▶ **WORK INSTRUCTIONS**
All that is needed is an exact repetition of the lines from the one containing "Task: Click the insert link icon" through the final line of the material, without pictures.
----------------------------------------
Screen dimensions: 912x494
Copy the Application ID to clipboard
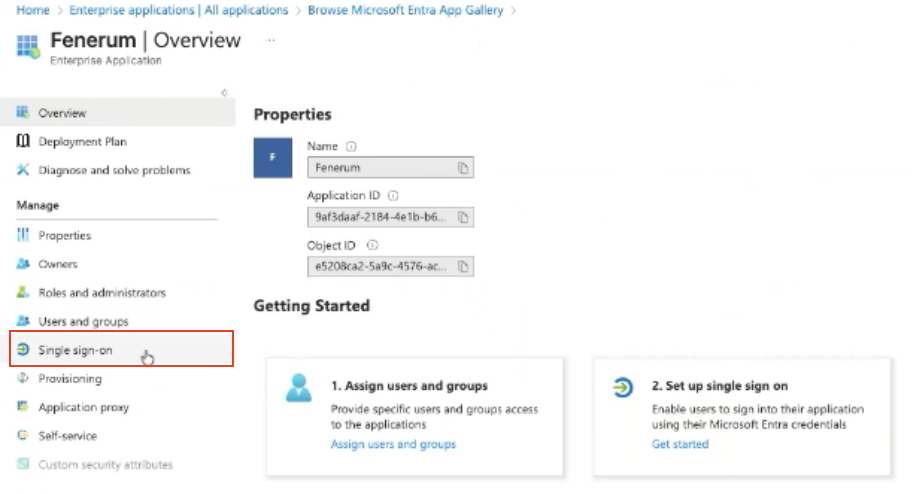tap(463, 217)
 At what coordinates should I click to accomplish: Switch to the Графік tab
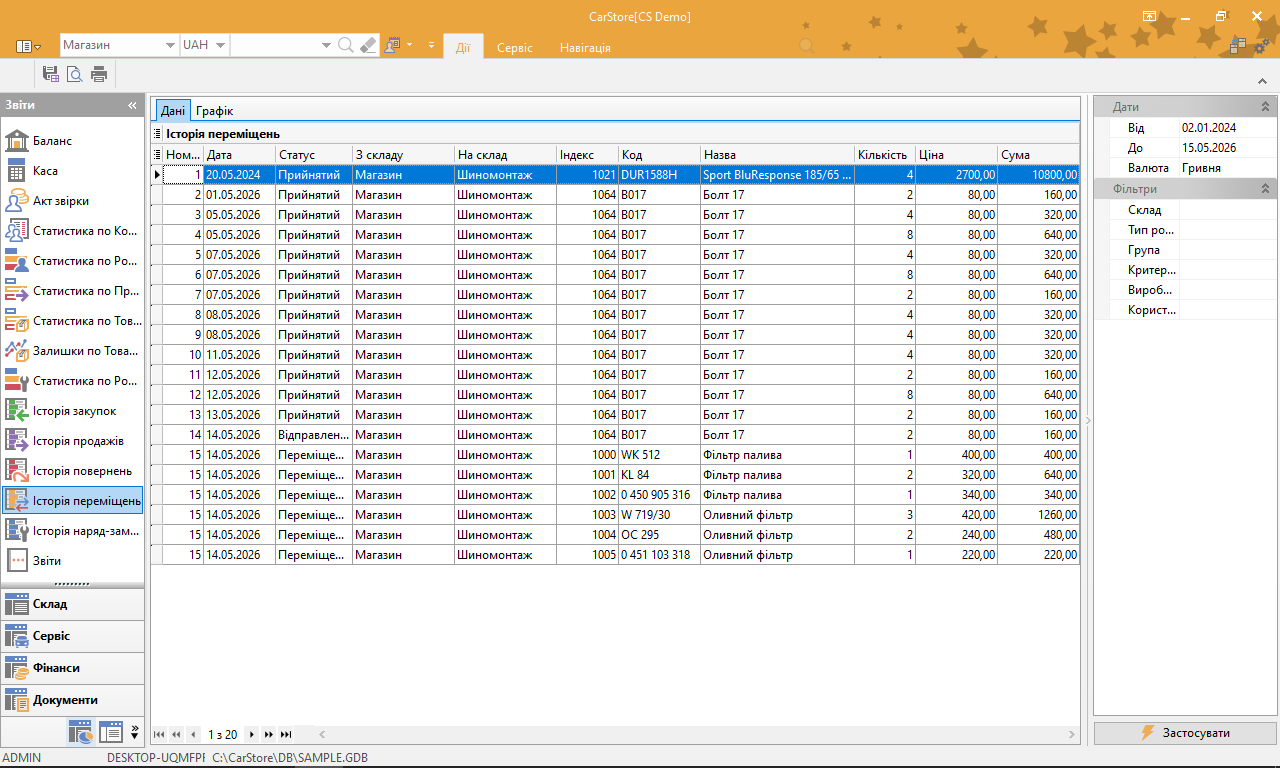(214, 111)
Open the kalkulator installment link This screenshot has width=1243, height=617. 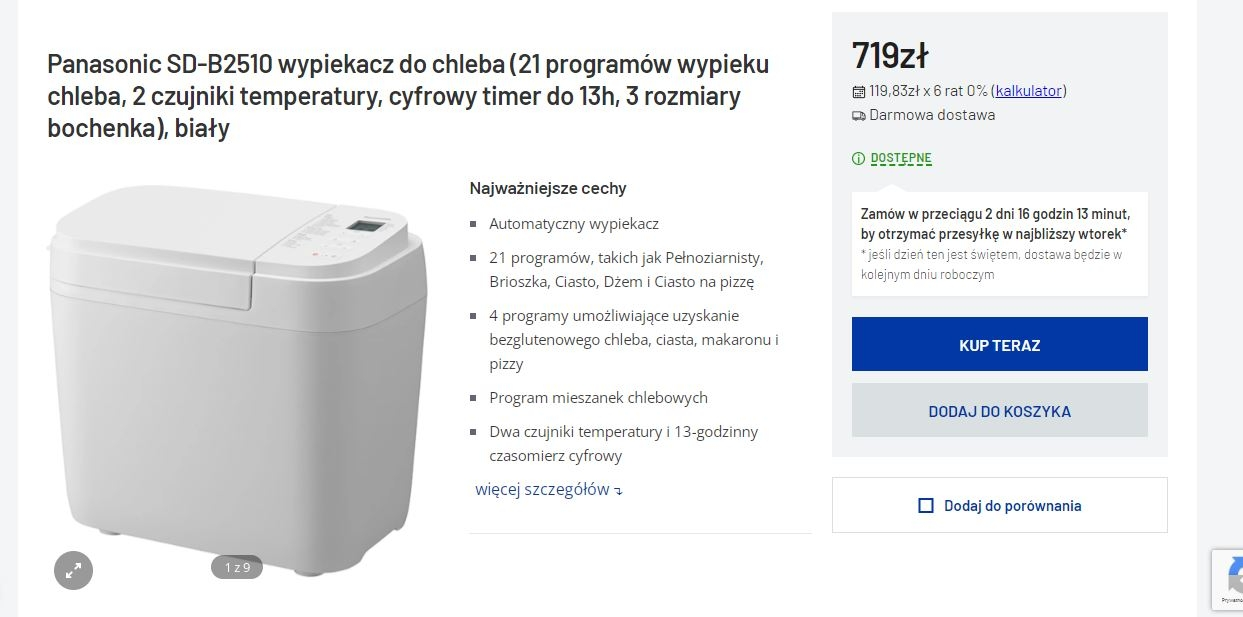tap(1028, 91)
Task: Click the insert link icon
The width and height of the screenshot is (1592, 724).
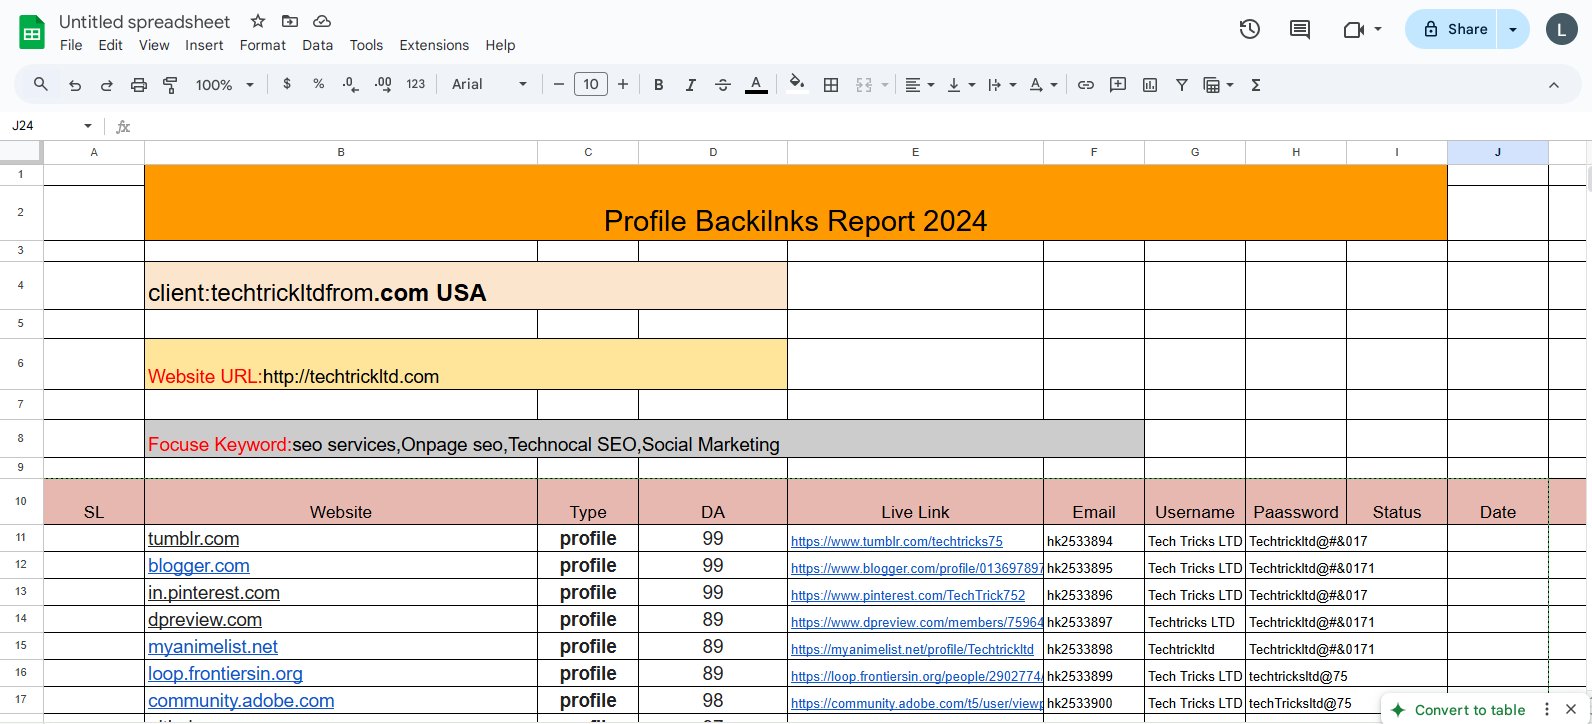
----------------------------------------
▶ **EXERCISE SOLUTION**
Task: Click the insert link icon
The width and height of the screenshot is (1592, 724).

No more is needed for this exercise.